また、Rogers,C.R.は、エビデンスを重要視した心理療法家としても有名です。これまで精神分析や行動療法においても経験主義的な手法が多く、根拠が曖昧でしたが、Rogers,C.R.は心理療法には有効性を示す根拠が必要だと訴えたのです。
自己概念と理想自己
Rogers,C.R.自身、心理療法の研究を行い、その実践を書籍にまとめています。その中でも注目されたのは、「自己概念と経験の不一致」、「理想自己と現実自己の不一致」に関する研究です。
■自己概念とは、自分に対するイメージのようなことです。この自己概念と自分の経験が一致していないとき、その不一致が大きいほど、人は不適応に至ります。

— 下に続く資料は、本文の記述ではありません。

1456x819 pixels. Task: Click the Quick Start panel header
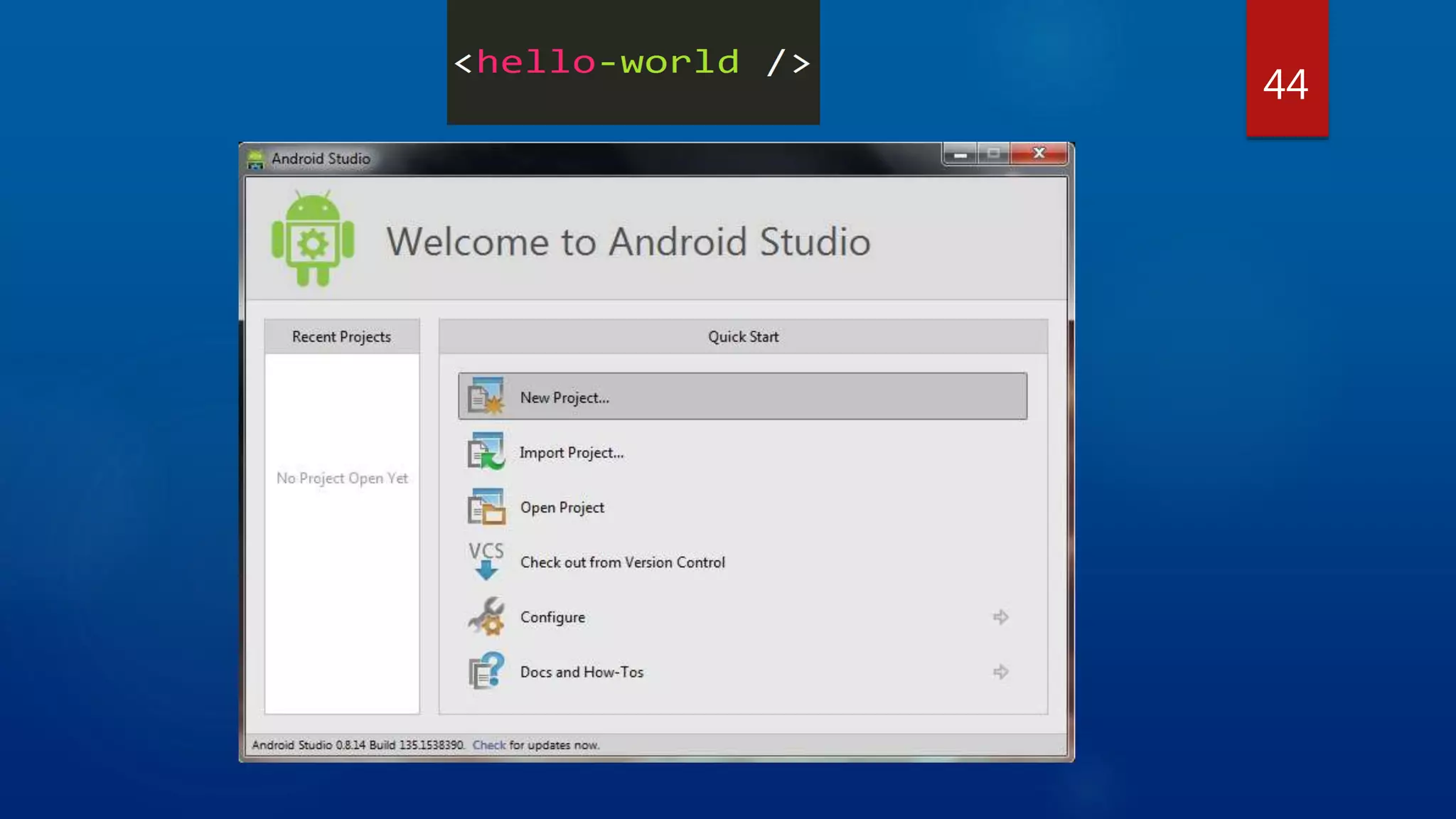pos(743,337)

■理想自己とは、自分がこうありたいと願う自己像のことです。この理想自己と現実の自己一致していないとき、その不一致が大きいほど、人は不適応に至ります。
傾聴
クライエント中心療法では、「傾聴」が重要とされています。Rogers,C.R.によれば、傾聴に対する態度により、治療効果が高まるとし、その条件を3つ示しています。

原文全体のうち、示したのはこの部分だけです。